All positive samples tested by PCR targeting the ribC gene were also positive by PCR targeting the gltA gene, but not vice versa. This discrepancy may be due to variability in the sensitivity of the assay depending on the primer used or the primer targeting gltA may have been more comprehensive for the detection of a much wider range of Bartonella species that the primer targeting ribC.15,16,38

The finding that an animal could be PCR-positive and IFA-negative may suggest that the infection is recent, the individual has not produced an IgG antibody level detectable by the test, the animal is immunosuppressed, or the infection is by a Bartonella species that does not present cross-reactivity with B. henselae.39 This possibility may also explain why fleas from an animal are positive for Bartonella DNA when the animal does not have detectable antibodies by IFA as was observed in some animals in this study.

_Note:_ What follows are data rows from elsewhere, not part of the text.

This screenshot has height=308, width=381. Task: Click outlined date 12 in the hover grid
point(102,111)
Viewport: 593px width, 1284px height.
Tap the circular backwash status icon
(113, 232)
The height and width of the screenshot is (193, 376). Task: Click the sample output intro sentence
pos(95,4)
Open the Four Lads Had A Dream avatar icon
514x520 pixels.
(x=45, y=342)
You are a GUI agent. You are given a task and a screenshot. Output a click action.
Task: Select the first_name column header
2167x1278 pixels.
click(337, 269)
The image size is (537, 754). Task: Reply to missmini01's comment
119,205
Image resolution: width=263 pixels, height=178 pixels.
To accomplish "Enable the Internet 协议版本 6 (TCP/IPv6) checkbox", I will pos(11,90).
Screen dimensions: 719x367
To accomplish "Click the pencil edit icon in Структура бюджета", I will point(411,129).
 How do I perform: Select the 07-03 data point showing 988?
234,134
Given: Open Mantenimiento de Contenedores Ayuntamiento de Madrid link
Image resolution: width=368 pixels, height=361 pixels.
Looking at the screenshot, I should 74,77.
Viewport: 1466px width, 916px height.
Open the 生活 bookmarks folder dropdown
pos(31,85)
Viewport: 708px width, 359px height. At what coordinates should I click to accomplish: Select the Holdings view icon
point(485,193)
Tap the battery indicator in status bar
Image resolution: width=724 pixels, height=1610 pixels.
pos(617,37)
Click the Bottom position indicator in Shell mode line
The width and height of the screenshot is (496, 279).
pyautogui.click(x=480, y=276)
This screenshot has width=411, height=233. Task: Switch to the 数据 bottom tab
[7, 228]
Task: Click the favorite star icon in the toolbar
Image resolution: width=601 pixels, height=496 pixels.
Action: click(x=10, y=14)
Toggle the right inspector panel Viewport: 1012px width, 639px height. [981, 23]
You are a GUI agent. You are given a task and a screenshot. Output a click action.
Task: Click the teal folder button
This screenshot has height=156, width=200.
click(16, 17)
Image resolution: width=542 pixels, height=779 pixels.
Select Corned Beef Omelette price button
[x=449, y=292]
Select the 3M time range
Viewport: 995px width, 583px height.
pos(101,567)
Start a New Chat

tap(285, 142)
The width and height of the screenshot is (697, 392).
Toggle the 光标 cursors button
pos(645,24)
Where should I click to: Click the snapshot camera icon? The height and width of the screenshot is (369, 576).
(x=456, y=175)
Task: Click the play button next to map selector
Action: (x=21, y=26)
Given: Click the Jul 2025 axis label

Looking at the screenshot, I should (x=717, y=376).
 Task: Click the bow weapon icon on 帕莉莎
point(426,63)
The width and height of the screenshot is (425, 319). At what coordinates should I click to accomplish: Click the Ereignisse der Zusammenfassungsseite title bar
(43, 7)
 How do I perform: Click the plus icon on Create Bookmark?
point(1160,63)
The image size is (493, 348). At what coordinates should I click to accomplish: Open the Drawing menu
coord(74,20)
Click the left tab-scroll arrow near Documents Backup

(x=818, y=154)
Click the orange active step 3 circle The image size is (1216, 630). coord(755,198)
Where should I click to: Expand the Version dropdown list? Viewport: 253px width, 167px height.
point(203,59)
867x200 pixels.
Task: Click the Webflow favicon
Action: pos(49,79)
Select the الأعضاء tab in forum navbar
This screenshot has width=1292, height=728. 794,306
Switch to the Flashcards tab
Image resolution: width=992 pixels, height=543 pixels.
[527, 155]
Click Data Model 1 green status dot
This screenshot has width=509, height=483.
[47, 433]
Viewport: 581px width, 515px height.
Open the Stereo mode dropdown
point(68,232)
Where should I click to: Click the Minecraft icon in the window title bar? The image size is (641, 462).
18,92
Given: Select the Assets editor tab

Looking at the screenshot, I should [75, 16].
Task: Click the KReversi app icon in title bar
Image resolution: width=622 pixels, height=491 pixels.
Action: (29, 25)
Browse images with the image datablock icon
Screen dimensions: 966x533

A total of 24.77% (34/109) of the dogs had a suggestive diagnosis for infection by Bartonella spp., and PCR-positive fleas were present on 42.3% (9/21) of the infested dogs. Among these, two dogs were both seropositive and had positive fleas. A lower prevalence was described by Brenner et al.40 in stray dogs in São Paulo (9.3%, 11/118 animals). In Botucatu, state of São Paulo, only 3.5% of 198 dogs were seropositive for Bartonella spp.30 In a study conducted in Peru, a 63% (68/108) seropositivity rate for Bartonella spp. was detected in asymptomatic dogs. The age group was shown to be a risk factor for animals aged less than one year,41 which was in contrast to the present study in which there was no such correlation. Of the 40 cats, six (15%) were positive in the IFA and seven (17.5%) in the PCR test of fleas. One cat was concurrently positive in the IFA and PCR test of fleas. Crissiuma et al.25 reported the occurrence of Bartonella DNA in fleas from 20% (4/20) of infested cats, of which only one had detectable bacterial DNA in the blood.

The serological results in cats in this study are similar to those of Loureiro and Hagiwara,42 who detected 16% positivity for anti-B. henselae antibodies in 200 domicile cats in São Paulo. Among studies conducted with cats in Brazil, the seroreactivity ranged from 1.6% in domestic cats and cats from the Zoonosis Control Center of São Luís, Maranhão, and Cuiabá and Várzea Grande, Mato Grosso43,44 to up to 97% in cats from shelters in Vassouras, Rio de Janeiro,45 using molecular and/or serological methods. The studies were performed in the States of São Paulo [4.3%,46 30%47], Rio de Janeiro [42.5%,25 35.7%,13 and 56.1%48], Mato Grosso [2.2%49] and Rio Grande do Sul [25.5%50].

Conclusions

The results of the present study confirm for the first time the occurrence of Bartonella in the Caatinga biome and in the semi-arid region and the identification of at least four different species (B. clarridgeiae, B. henselae, B. rochalimae and B. vinsoni berkhofii) in the same geographic region of Northeastern Brazil. This is the first report of Bartonella spp. in Polyplax sp. and Pulex sp. in Brazil. Further investigations are needed to identify the prevalent Bartonella species, to verify the vector competence of these flea species, and to elucidate their epidemiology at the study site.

Conflicts of interest

The authors declare no conflicts of interest.

Acknowledgements

We thank Ana Isabel A. Santos, Lais F. Santos, Josenilton R. Santos, Ivo W. G. da Silva, and Dália M. R. Machado for their valuable help during the field work and laboratory tests and the Centro de Conservação e Manejo de Fauna (Cema-Fauna) for confirmation of the identification of wild mammalian species. This work was supported by the Brazilian Research Funding Agency (CNPq).